Me, dislike cyclists? Only the self-righteous, self-victimising, arrogant, argumentative ones who only serve to get everyone's backs up be they motorists, horse riders, walkers and, most of all, other cyclists. 

Ring any bells?


----------



## andyfraser (12 May 2015)

mjray said:


> Priority, but not carte blanche to obstruct.


That's one of two bugbears I have about shared paths. I slow down and take care. I stop if I have to. So why do some pedestrians have to be obstructive? Maybe they've encountered idiots on bikes but why take it out on me? I'm showing that I'm being considerate by staying over on the side of the path, slowing right down and letting you know I'm here.

I find older people to be the worst. Kids, teens and young adults seem more than happy to share the path. Twice recently I've encountered groups of older people walking together, taking up the entire width of the path and not moving over until the last minute when I'm practically stationary. On one of those occasions I had nowhere to go except through a fence on one side and some trees on the other. They may have priority but that's just being obstructive. It costs nothing to play nice.

One guy just wanted to argue that I shouldn't be on the path despite me pointing out the large blue sign indicating that I was indeed allowed to cycle there.


----------



## mjr (12 May 2015)

subaqua said:


> NFN is being demonstrated to such good effect by you today


I live here (just, like 9 miles from the border). I'm not from here, you racist


----------



## subaqua (12 May 2015)

mjray said:


> That's fine, but on what do you base calling @Snoopeh a nobber?
> 
> Priority, but not carte blanche to obstruct. Or is sharing nicely too difficult a concept for you?
> 
> ...



Yes I understand share. Now put all your comments as coming from a car driver. How much of a selfish nob do you look now . But you crack on with wanting all the " rights" and wanting none of the responsibilities . 

So peds block the path and I have to stop . Big hardship innit. Ooh delayed me by all of 10 seconds. Even if it delays me more than 5 mins it really isn't a problem. I leave a little earlier. Like I would in a car. 

As for segregated . Well look at CS2 . I ride in the road as it's safer as it isn't flooded or full of shite. But it's the way forward apparently


----------



## subaqua (12 May 2015)

mjray said:


> I live here (just, like 9 miles from the border). I'm not from here, you racist


You have integrated very well then .


----------



## DaveReading (13 May 2015)

mjray said:


> I found people don't jump so much at ringers or ding-dongs as they do at pingers



I'm surrounded by shared-use paths, so I wouldn't be without a bell.
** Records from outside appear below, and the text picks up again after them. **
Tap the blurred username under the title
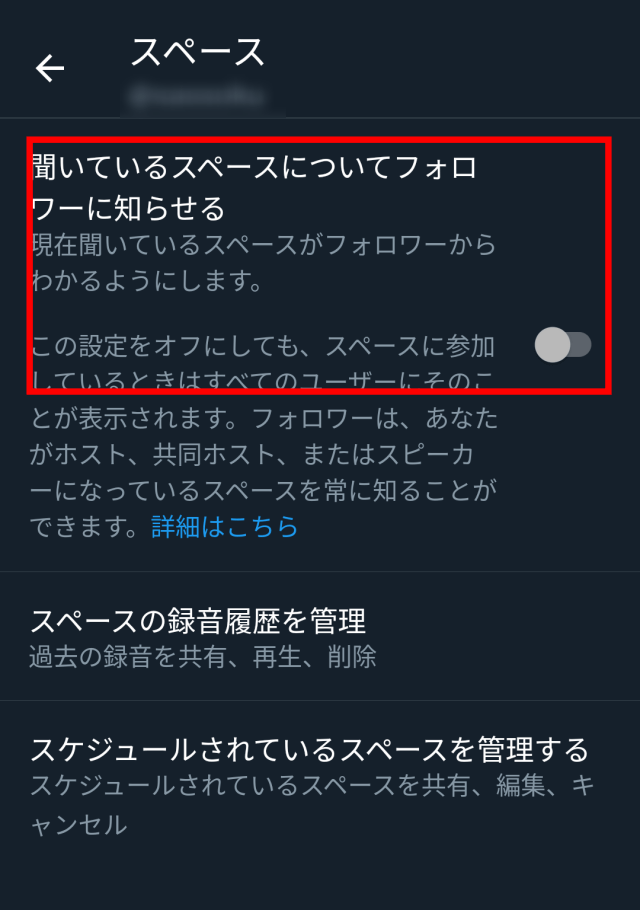The image size is (640, 910). (198, 96)
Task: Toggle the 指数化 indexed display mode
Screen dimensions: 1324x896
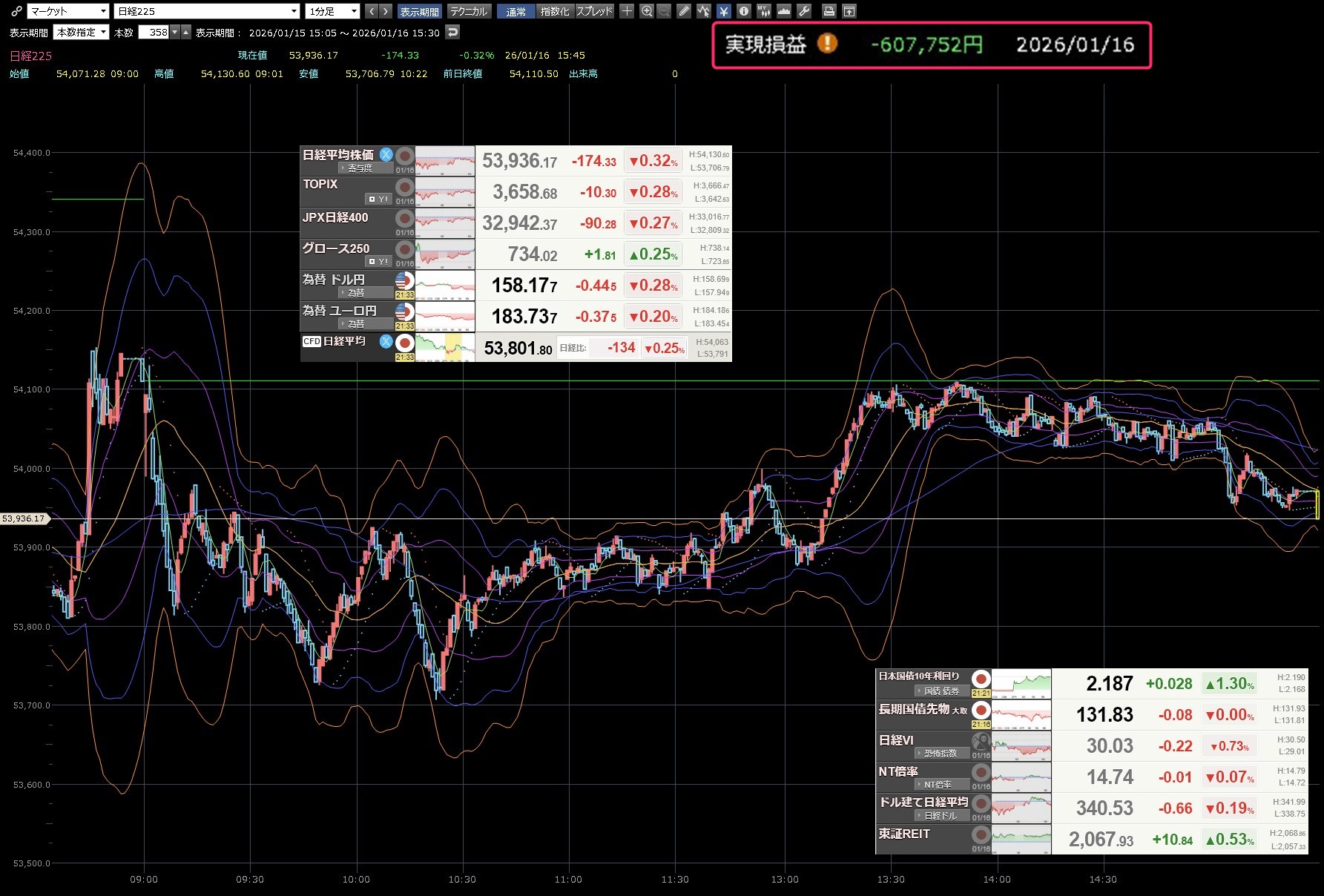Action: tap(555, 11)
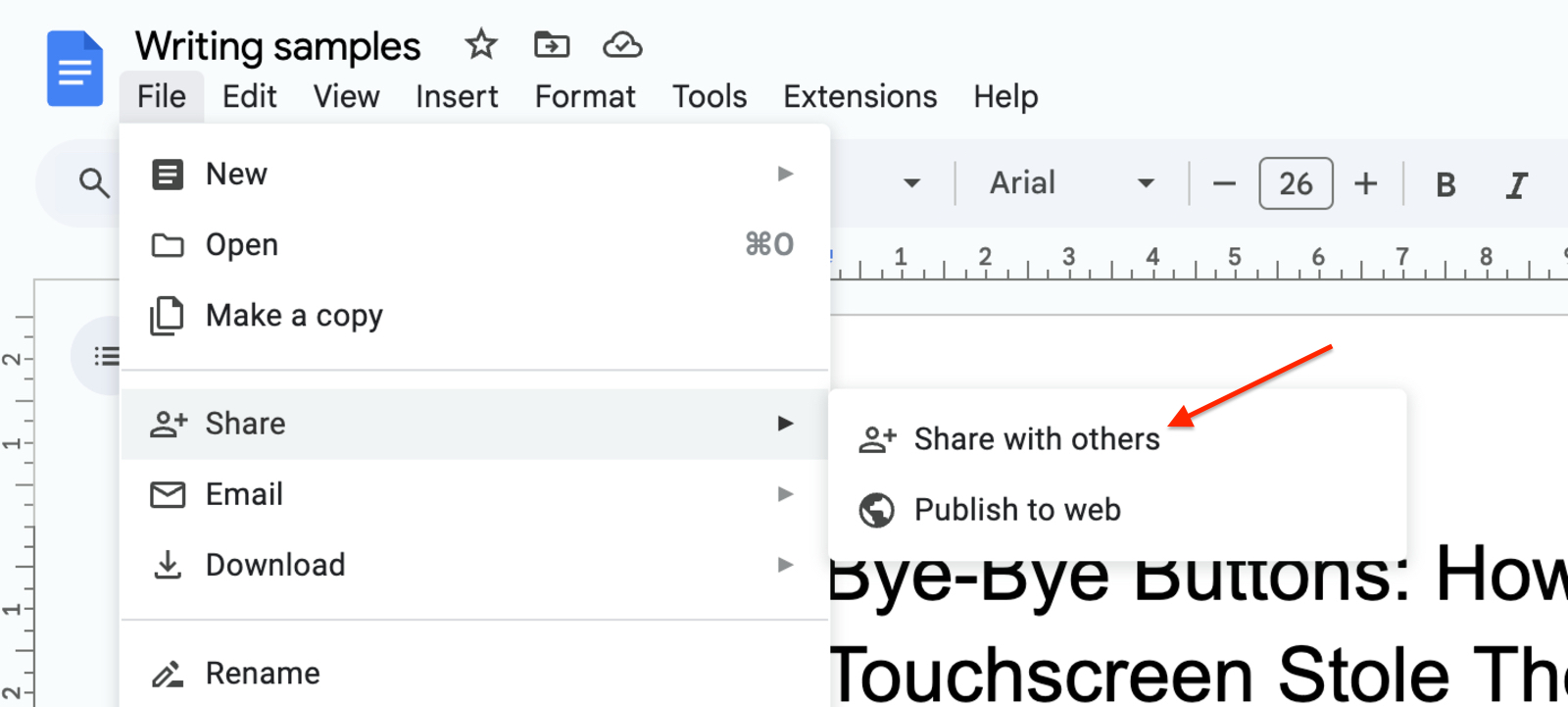Select Share with others
The width and height of the screenshot is (1568, 707).
pos(1036,439)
I've been pleasantly surprised since fitting one of these






(necessitated by having 31.8mm bars that most bells won't fit). It has a sound that can only be described as mellifluous and the reaction from pretty well all the pedestrians I've encountered has been friendly and cooperative.


----------



## Arrowfoot (13 May 2015)

glenn forger said:


> I gave up on the canals, I'd pick up the Regents near Pitfield St and ride east but there was too much grief even at half four when I was on the way home. Joggers, dogs, kids learning to ride, anglers who a couple of times shouted "Where's your pass", beer users, dawdlers, and idiots on bikes going too fast. I did actually collide with a jogger but in my defence I rang the bell and went right to overtake and she swung right at the same time. She had earphones in that I hadn't noticed.
> 
> I gave it up and used the roads, it was faster with less grief.



Glenn, sensible post. I had to check twice that it was indeed you.


----------



## Cush (13 May 2015)

mjray said:


> Gosh. I can't understand why anyone would want to spend their time arguing, can you?
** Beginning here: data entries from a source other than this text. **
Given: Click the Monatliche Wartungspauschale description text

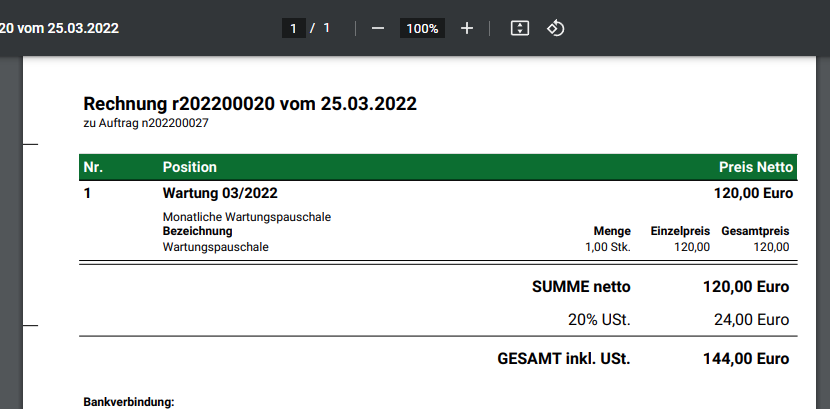Looking at the screenshot, I should click(x=246, y=217).
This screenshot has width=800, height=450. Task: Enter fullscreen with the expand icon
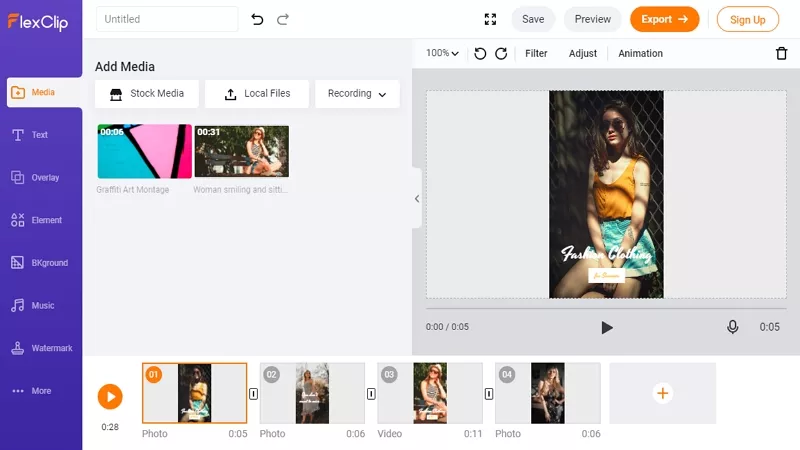pyautogui.click(x=490, y=19)
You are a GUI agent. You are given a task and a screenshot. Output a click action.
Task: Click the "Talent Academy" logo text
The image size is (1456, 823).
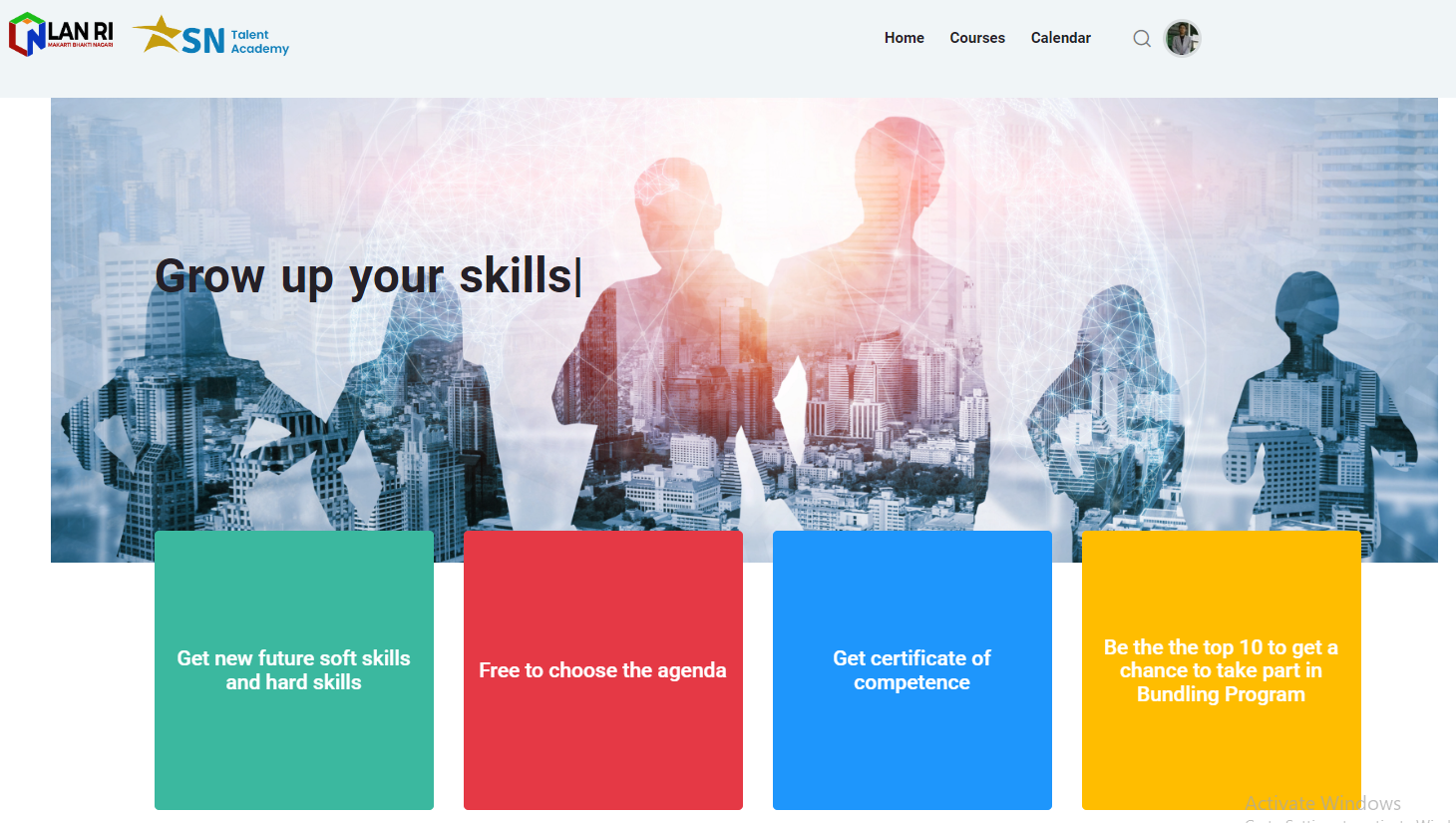259,42
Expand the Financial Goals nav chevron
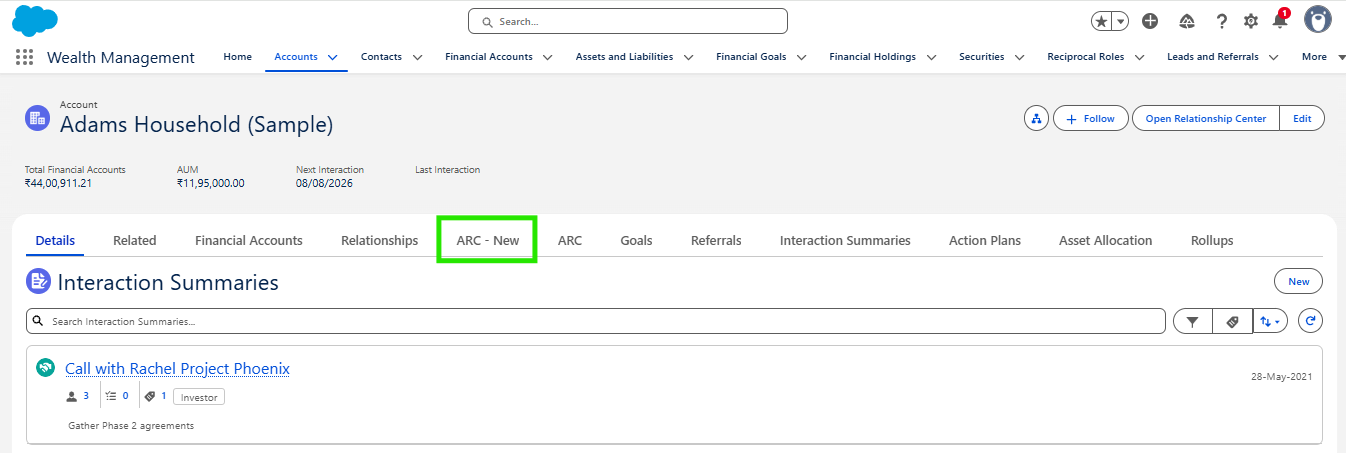 pyautogui.click(x=801, y=57)
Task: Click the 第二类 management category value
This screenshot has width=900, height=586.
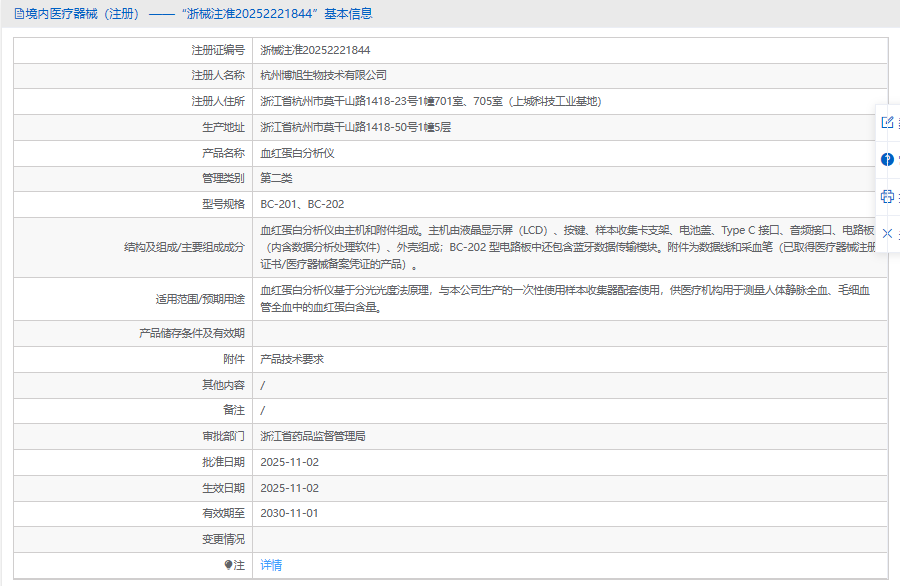Action: pos(276,179)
MP's, Solicitors, Police, Union reps, Managers and so on.


----------



## MarkF (13 May 2015)

I like Skol said:


> If coming up behind someone that is unaware of your approach then slow and get within earshot before verbally making your presence known. I find a simple 'morning', or 'excuse me' is sufficient but by far the best is 'can I pass please?' as this only really gives them one option. The answer is never no!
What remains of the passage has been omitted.